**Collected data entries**

◇ ◇ ◇ ◇ ◇ ◇ ◇

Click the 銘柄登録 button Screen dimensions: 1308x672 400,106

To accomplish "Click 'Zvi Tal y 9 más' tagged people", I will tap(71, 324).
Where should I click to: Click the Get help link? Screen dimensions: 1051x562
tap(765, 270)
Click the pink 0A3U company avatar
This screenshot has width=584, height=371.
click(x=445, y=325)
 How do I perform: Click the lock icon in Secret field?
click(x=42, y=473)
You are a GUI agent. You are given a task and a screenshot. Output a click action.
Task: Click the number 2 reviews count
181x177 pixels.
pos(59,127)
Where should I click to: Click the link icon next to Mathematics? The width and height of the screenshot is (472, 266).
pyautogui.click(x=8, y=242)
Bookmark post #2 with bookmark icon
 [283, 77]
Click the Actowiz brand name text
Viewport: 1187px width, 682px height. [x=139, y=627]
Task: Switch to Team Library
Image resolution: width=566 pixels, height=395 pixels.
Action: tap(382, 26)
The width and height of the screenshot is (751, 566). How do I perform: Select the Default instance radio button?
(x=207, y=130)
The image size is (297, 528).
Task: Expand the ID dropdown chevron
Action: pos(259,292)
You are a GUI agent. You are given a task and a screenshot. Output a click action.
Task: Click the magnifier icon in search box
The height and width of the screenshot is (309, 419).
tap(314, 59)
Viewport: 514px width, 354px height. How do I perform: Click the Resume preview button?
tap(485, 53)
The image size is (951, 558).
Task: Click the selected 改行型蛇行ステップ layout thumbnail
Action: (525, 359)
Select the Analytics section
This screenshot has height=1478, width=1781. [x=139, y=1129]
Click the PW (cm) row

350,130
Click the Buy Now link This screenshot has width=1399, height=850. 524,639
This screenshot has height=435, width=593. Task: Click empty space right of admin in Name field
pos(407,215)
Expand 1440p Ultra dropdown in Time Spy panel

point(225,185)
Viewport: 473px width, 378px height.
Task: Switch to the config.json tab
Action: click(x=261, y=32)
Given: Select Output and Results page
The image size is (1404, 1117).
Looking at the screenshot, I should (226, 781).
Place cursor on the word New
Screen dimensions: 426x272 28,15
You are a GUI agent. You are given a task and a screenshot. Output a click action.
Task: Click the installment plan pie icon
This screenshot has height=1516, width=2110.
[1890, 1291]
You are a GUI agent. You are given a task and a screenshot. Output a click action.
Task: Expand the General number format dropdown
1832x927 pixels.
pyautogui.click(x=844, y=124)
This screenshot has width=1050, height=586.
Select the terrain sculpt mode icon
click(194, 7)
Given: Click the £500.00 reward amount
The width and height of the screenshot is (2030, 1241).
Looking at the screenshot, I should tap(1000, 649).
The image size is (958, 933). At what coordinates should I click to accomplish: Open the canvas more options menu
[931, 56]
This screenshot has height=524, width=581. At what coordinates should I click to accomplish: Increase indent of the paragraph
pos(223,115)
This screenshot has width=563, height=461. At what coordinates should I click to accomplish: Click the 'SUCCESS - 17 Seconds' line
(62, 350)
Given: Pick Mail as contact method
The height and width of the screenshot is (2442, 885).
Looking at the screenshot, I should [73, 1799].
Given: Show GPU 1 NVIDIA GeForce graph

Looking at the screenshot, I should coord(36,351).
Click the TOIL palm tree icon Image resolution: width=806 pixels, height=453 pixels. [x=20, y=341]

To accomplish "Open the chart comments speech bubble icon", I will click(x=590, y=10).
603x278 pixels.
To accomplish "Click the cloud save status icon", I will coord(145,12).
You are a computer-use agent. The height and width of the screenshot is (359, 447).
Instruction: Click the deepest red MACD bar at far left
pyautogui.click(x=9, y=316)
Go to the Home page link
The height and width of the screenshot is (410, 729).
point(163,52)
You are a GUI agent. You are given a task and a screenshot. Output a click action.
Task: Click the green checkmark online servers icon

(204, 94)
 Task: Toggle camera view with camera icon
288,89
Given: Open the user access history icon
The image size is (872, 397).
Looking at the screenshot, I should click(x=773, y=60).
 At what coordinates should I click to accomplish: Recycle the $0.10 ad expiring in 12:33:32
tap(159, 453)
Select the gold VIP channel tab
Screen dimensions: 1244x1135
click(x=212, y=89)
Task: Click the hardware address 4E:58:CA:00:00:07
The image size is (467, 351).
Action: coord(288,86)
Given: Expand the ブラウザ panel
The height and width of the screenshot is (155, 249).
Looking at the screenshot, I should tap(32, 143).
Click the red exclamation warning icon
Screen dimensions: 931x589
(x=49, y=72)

◇ ◇ ◇ ◇ ◇ ◇ ◇

**What you are asked to do**
Can you update all the entries above so that "Output a click action" becomes "Return a click action" everywhere and nothing else changes?

**Solution**
Click the 銘柄登録 button Screen dimensions: 1308x672 400,106

To accomplish "Click 'Zvi Tal y 9 más' tagged people", I will tap(71, 324).
Where should I click to: Click the Get help link? Screen dimensions: 1051x562
tap(765, 270)
Click the pink 0A3U company avatar
This screenshot has width=584, height=371.
click(x=445, y=325)
 How do I perform: Click the lock icon in Secret field?
click(x=42, y=473)
You are a GUI agent. You are given a task and a screenshot. Return a click action.
Task: Click the number 2 reviews count
181x177 pixels.
pos(59,127)
Where should I click to: Click the link icon next to Mathematics? The width and height of the screenshot is (472, 266).
pyautogui.click(x=8, y=242)
Bookmark post #2 with bookmark icon
 [283, 77]
Click the Actowiz brand name text
Viewport: 1187px width, 682px height. [x=139, y=627]
Task: Switch to Team Library
Image resolution: width=566 pixels, height=395 pixels.
Action: tap(382, 26)
The width and height of the screenshot is (751, 566). How do I perform: Select the Default instance radio button?
(x=207, y=130)
The image size is (297, 528).
Task: Expand the ID dropdown chevron
Action: pos(259,292)
You are a GUI agent. You are given a task and a screenshot. Return a click action.
Task: Click the magnifier icon in search box
The height and width of the screenshot is (309, 419).
tap(314, 59)
Viewport: 514px width, 354px height. How do I perform: Click the Resume preview button?
tap(485, 53)
The image size is (951, 558).
Task: Click the selected 改行型蛇行ステップ layout thumbnail
Action: (525, 359)
Select the Analytics section
This screenshot has height=1478, width=1781. [x=139, y=1129]
Click the PW (cm) row

350,130
Click the Buy Now link This screenshot has width=1399, height=850. 524,639
This screenshot has height=435, width=593. Task: Click empty space right of admin in Name field
pos(407,215)
Expand 1440p Ultra dropdown in Time Spy panel

point(225,185)
Viewport: 473px width, 378px height.
Task: Switch to the config.json tab
Action: click(x=261, y=32)
Given: Select Output and Results page
The image size is (1404, 1117).
Looking at the screenshot, I should (226, 781).
Place cursor on the word New
Screen dimensions: 426x272 28,15
You are a GUI agent. You are given a task and a screenshot. Return a click action.
Task: Click the installment plan pie icon
This screenshot has height=1516, width=2110.
[1890, 1291]
You are a GUI agent. You are given a task and a screenshot. Return a click action.
Task: Expand the General number format dropdown
1832x927 pixels.
pyautogui.click(x=844, y=124)
This screenshot has width=1050, height=586.
Select the terrain sculpt mode icon
click(194, 7)
Given: Click the £500.00 reward amount
The width and height of the screenshot is (2030, 1241).
Looking at the screenshot, I should tap(1000, 649).
The image size is (958, 933). At what coordinates should I click to accomplish: Open the canvas more options menu
[931, 56]
This screenshot has height=524, width=581. At what coordinates should I click to accomplish: Increase indent of the paragraph
pos(223,115)
This screenshot has width=563, height=461. At what coordinates should I click to accomplish: Click the 'SUCCESS - 17 Seconds' line
(62, 350)
Given: Pick Mail as contact method
The height and width of the screenshot is (2442, 885).
Looking at the screenshot, I should [73, 1799].
Given: Show GPU 1 NVIDIA GeForce graph

Looking at the screenshot, I should coord(36,351).
Click the TOIL palm tree icon Image resolution: width=806 pixels, height=453 pixels. [x=20, y=341]

To accomplish "Open the chart comments speech bubble icon", I will click(x=590, y=10).
603x278 pixels.
To accomplish "Click the cloud save status icon", I will coord(145,12).
You are a computer-use agent. The height and width of the screenshot is (359, 447).
Instruction: Click the deepest red MACD bar at far left
pyautogui.click(x=9, y=316)
Go to the Home page link
The height and width of the screenshot is (410, 729).
point(163,52)
You are a GUI agent. You are given a task and a screenshot. Return a click action.
Task: Click the green checkmark online servers icon

(204, 94)
 Task: Toggle camera view with camera icon
288,89
Given: Open the user access history icon
The image size is (872, 397).
Looking at the screenshot, I should click(x=773, y=60).
 At what coordinates should I click to accomplish: Recycle the $0.10 ad expiring in 12:33:32
tap(159, 453)
Select the gold VIP channel tab
Screen dimensions: 1244x1135
click(x=212, y=89)
Task: Click the hardware address 4E:58:CA:00:00:07
The image size is (467, 351).
Action: coord(288,86)
Given: Expand the ブラウザ panel
The height and width of the screenshot is (155, 249).
Looking at the screenshot, I should tap(32, 143).
Click the red exclamation warning icon
Screen dimensions: 931x589
(x=49, y=72)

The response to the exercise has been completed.